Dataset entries
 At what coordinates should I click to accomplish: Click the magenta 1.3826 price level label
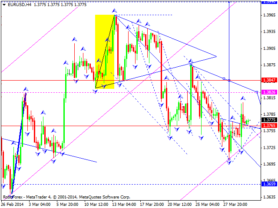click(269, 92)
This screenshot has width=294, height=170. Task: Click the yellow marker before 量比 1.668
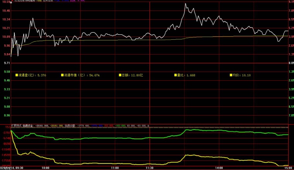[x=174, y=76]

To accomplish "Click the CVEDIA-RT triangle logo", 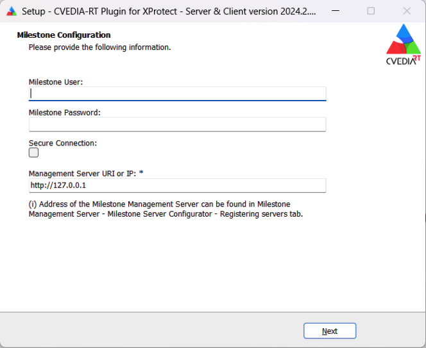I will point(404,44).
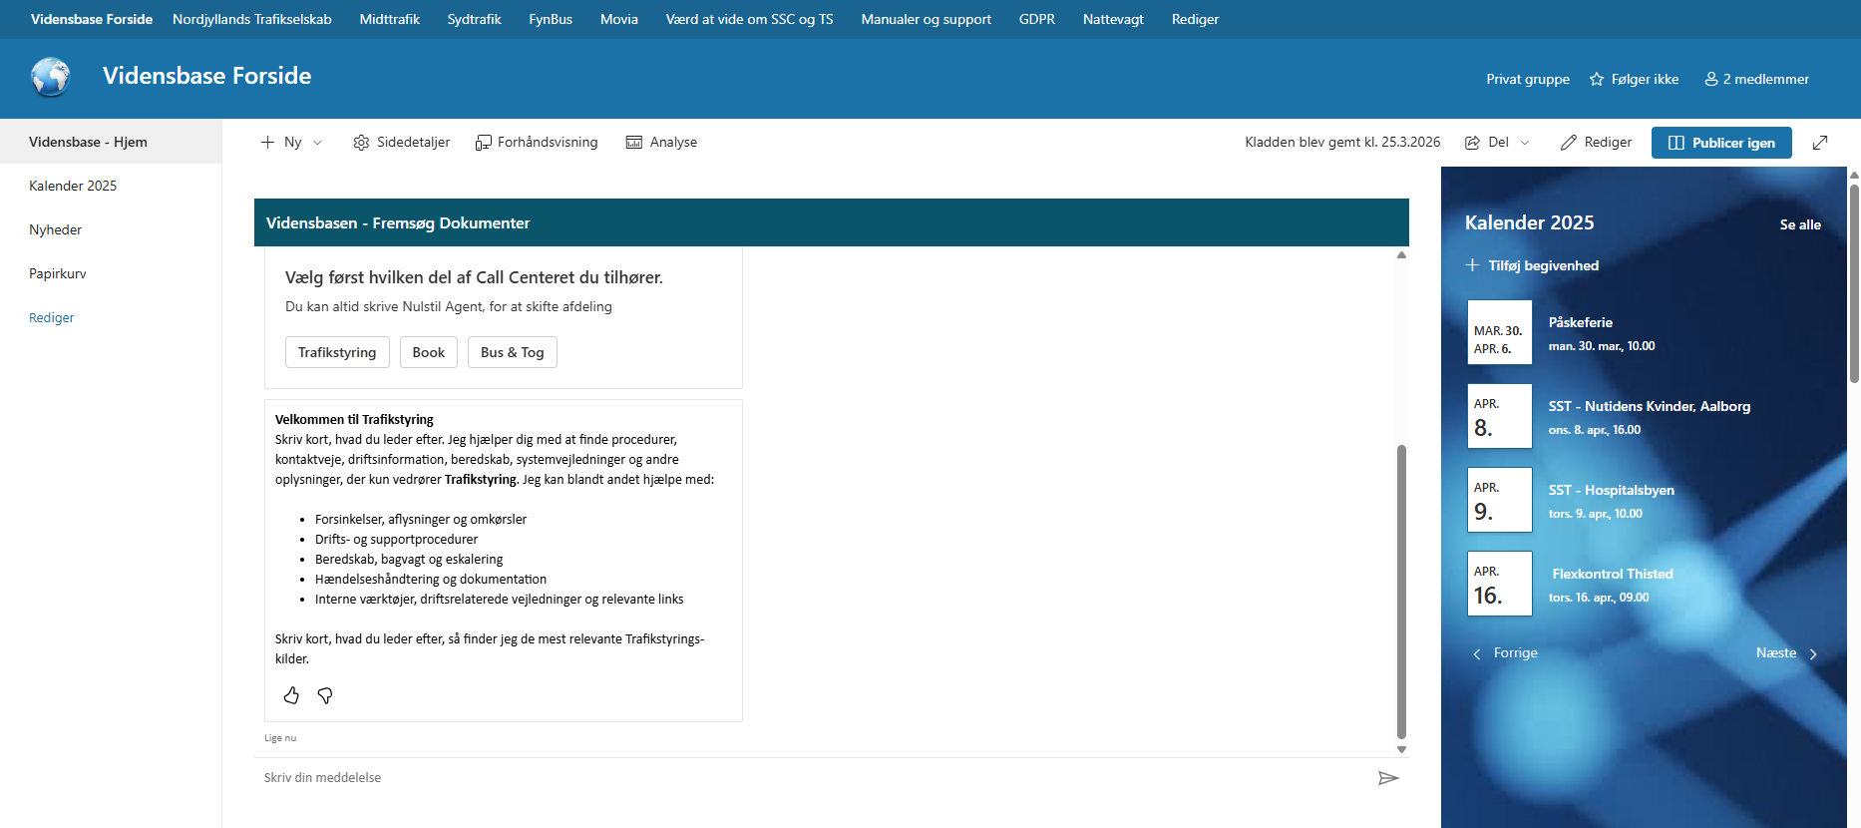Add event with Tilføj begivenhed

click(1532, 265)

==

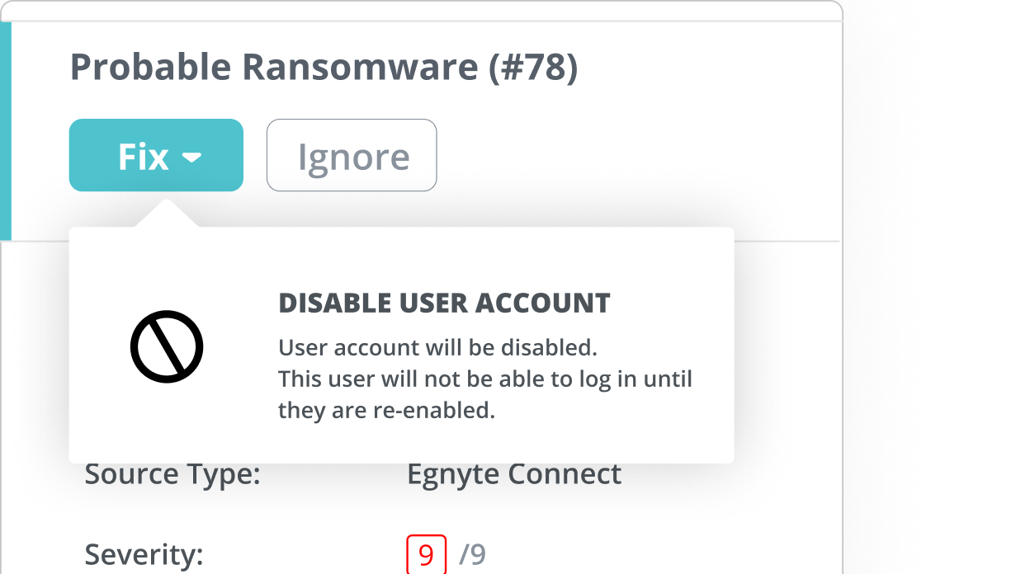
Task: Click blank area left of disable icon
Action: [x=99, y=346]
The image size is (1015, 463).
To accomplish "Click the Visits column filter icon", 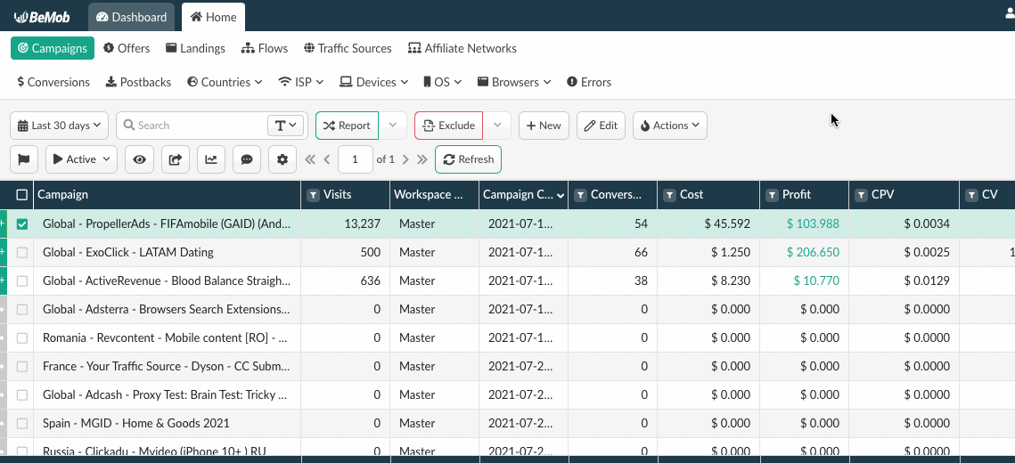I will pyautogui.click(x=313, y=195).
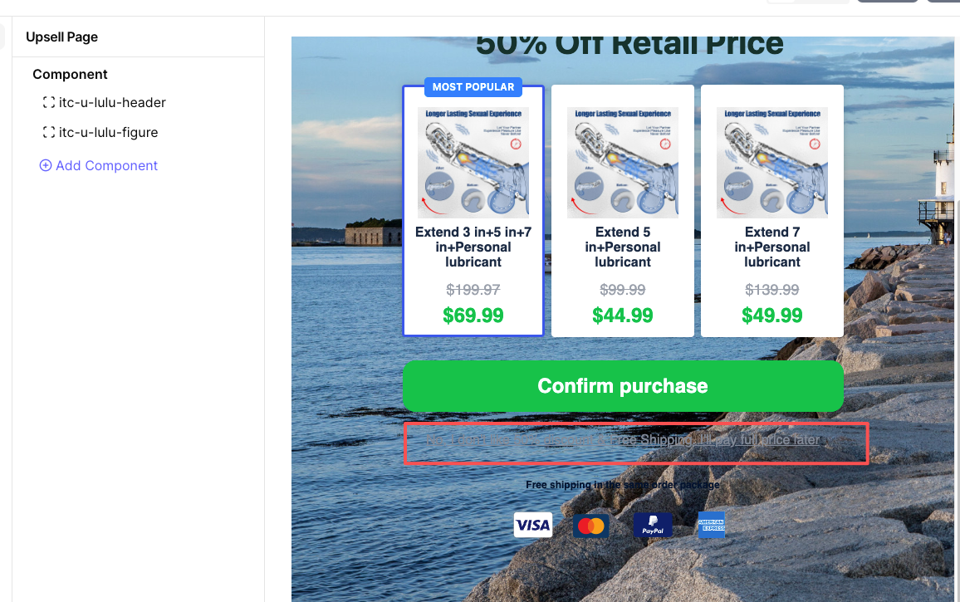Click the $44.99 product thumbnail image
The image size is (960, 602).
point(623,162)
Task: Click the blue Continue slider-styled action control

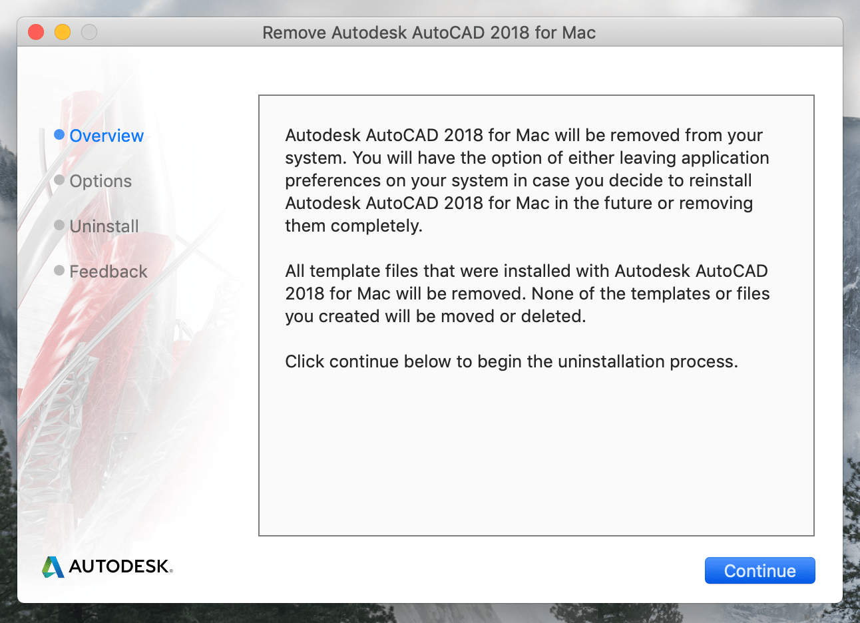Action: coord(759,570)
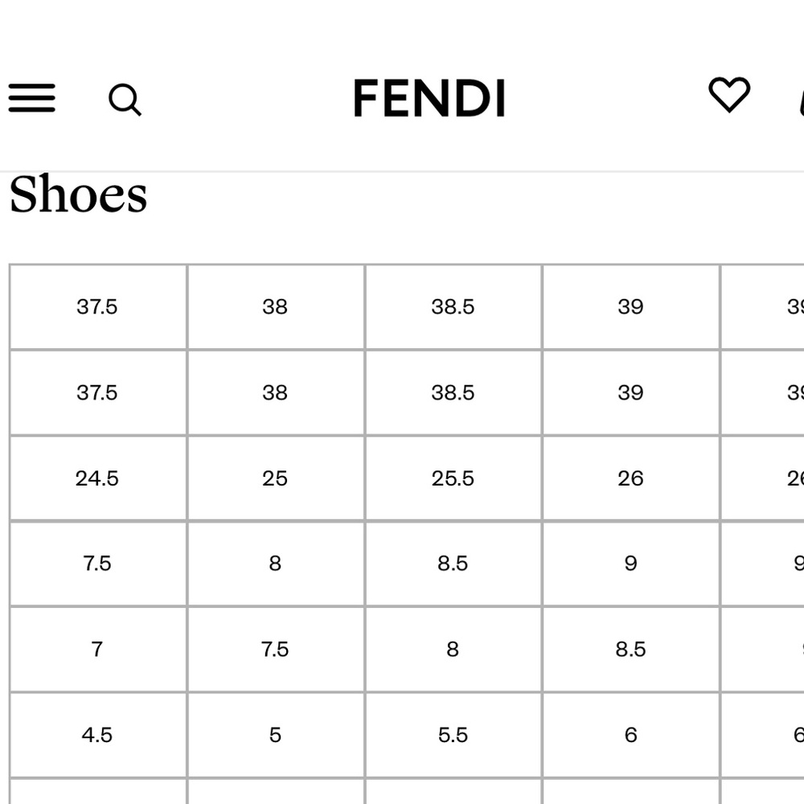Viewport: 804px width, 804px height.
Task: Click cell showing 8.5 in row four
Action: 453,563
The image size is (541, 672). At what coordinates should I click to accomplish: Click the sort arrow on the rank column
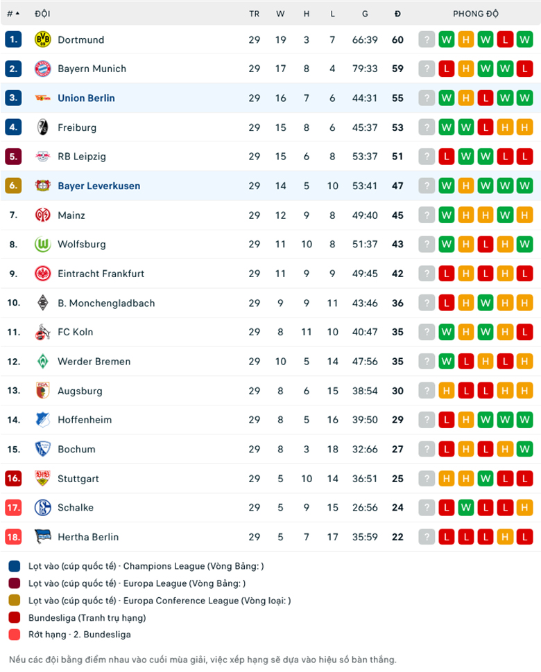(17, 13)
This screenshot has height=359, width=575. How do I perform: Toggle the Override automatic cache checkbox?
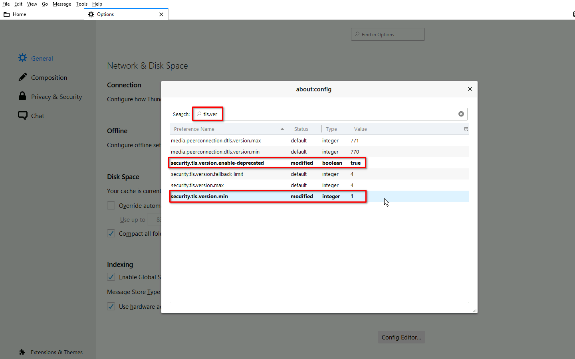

_Your goal_.
Above are some records. Reproduce the lines from the one with "Task: Click the blue" down to the one with "This screenshot has height=359, width=575.", keeping both, and leave every picture out.

_Completed exercise_.
Task: Click the blue Continue slider-styled action control

Action: coord(759,570)
Viewport: 804px width, 804px height.
Task: Click cell showing 8.5 in row four
Action: 453,563
The image size is (541, 672). At what coordinates should I click to accomplish: Click the sort arrow on the rank column
(17, 13)
This screenshot has height=359, width=575. How do I perform: Toggle the Override automatic cache checkbox?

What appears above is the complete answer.